[![Open in Colab](https://colab.research.google.com/assets/colab-badge.svg)](https://colab.research.google.com/github/tanikina/mi-tutorials/blob/main/notebooks/LogitLens.ipynb)

Following mostly [this tutorial](https://nnsight.net/notebooks/tutorials/logit_lens/) but using a different (smaller) model.

In [None]:
!pip install nnsight
!pip install plotly

In [1]:
from IPython.display import clear_output
from nnsight import LanguageModel
from typing import List, Callable
import torch
import numpy as np
from IPython.display import clear_output

clear_output()

In [2]:
# Load gpt2
model = LanguageModel("ComCom/gpt2-small", device_map="auto")#, dispatch=True)

In [3]:
print(model)

GPT2LMHeadModel(
  (transformer): GPT2Model(
    (wte): Embedding(50257, 768)
    (wpe): Embedding(1024, 768)
    (drop): Dropout(p=0.1, inplace=False)
    (h): ModuleList(
      (0-11): 12 x GPT2Block(
        (ln_1): LayerNorm((768,), eps=1e-05, elementwise_affine=True)
        (attn): GPT2Attention(
          (c_attn): Conv1D()
          (c_proj): Conv1D()
          (attn_dropout): Dropout(p=0.1, inplace=False)
          (resid_dropout): Dropout(p=0.1, inplace=False)
        )
        (ln_2): LayerNorm((768,), eps=1e-05, elementwise_affine=True)
        (mlp): GPT2MLP(
          (c_fc): Conv1D()
          (c_proj): Conv1D()
          (act): NewGELUActivation()
          (dropout): Dropout(p=0.1, inplace=False)
        )
      )
    )
    (ln_f): LayerNorm((768,), eps=1e-05, elementwise_affine=True)
  )
  (lm_head): Linear(in_features=768, out_features=50257, bias=False)
  (generator): Generator(
    (streamer): Streamer()
  )
)


To apply logit lens, we collect activations at each layer’s output, apply layer normalization (model.transformer.ln_f), and then process through the model’s head (model.lm_head) to get the logits. Next, we apply the softmax to the logits to obtain output token probabilities.

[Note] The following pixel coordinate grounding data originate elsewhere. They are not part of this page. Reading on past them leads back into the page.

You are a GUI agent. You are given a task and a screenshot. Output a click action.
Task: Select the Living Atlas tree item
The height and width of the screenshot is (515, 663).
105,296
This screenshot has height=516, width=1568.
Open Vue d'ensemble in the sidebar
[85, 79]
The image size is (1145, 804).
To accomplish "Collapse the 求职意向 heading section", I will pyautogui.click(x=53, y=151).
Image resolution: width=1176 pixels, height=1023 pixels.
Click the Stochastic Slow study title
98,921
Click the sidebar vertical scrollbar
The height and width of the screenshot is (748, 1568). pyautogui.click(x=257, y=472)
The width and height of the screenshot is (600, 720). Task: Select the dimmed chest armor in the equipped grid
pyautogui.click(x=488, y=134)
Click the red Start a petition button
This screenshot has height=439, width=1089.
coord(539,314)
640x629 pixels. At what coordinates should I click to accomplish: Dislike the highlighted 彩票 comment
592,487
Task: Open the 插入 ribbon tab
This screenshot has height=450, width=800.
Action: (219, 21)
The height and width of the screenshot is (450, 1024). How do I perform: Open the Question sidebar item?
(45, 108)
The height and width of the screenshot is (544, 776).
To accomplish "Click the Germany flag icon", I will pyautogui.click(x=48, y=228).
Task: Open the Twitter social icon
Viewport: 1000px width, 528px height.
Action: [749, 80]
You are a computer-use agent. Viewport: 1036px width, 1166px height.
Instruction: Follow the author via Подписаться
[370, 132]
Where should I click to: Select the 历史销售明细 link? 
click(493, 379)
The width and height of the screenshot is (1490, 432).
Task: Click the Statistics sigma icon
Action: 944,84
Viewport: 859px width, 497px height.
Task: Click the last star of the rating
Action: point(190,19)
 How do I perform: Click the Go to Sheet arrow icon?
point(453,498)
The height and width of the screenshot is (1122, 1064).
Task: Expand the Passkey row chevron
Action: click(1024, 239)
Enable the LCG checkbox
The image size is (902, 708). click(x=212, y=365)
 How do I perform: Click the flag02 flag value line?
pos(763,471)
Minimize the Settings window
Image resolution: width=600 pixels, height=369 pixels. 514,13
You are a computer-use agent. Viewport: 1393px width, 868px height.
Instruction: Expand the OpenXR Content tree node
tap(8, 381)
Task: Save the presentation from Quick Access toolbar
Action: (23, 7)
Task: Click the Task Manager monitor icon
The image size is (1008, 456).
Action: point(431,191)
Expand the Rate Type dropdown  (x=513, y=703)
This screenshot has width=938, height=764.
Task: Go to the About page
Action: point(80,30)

By observing different layers’ output token probabilities, logit lens provides insights into the model’s confidence throughout processing steps.

In [4]:
prompt= "The Eiffel Tower is in the city of"
layers = model.transformer.h
probs_layers = []

with model.trace() as tracer:
    with tracer.invoke(prompt) as invoker:
        for layer_idx, layer in enumerate(layers):
            # Process layer output through the model's head and layer normalization
            layer_output = model.lm_head(model.transformer.ln_f(layer.output[0]))

            # Apply softmax to obtain probabilities and save the result
            probs = torch.nn.functional.softmax(layer_output, dim=-1).save()
            probs_layers.append(probs)

probs = torch.cat([probs.value for probs in probs_layers])

# Find the maximum probability and corresponding tokens for each position
max_probs, tokens = probs.max(dim=-1)

# Decode token IDs to words for each layer
words = [[model.tokenizer.decode(t.cpu()).encode("unicode_escape").decode() for t in layer_tokens]
    for layer_tokens in tokens]

# Access the 'input_ids' attribute of the invoker object to get the input words
input_words = [model.tokenizer.decode(t) for t in invoker.inputs[0][0]["input_ids"][0]]

Now we will visualize the prediction of the GPT-2 model while processing the string ``’The Eiffel Tower is in the city of’`` and we’ll explore the interpretations of each layer within the GPT2Block, gaining insights into what each layer believes could be the next word for every input word.

In [5]:
import plotly.express as px
import plotly.io as pio

pio.renderers.default = "colab"

fig = px.imshow(
    max_probs.detach().cpu().numpy(),
    x=input_words,
    y=list(range(len(words))),
    color_continuous_scale=px.colors.diverging.RdYlBu_r,
    color_continuous_midpoint=0.50,
    text_auto=True,
    labels=dict(x="Input Tokens", y="Layers", color="Probability")
)

fig.update_layout(
    title='Logit Lens Visualization',
    xaxis_tickangle=0
)

fig.update_traces(text=words, texttemplate="%{text}")
fig.show()

Note that you can also try logit lens visualization using a different library: `tuned-lens`. See the official tutorial [here](https://colab.research.google.com/github/AlignmentResearch/tuned-lens/blob/main/notebooks/interactive.ipynb). Unfortunately, tuned-lens does not support the latest version of torch, thus we will skip it in the current tutorial.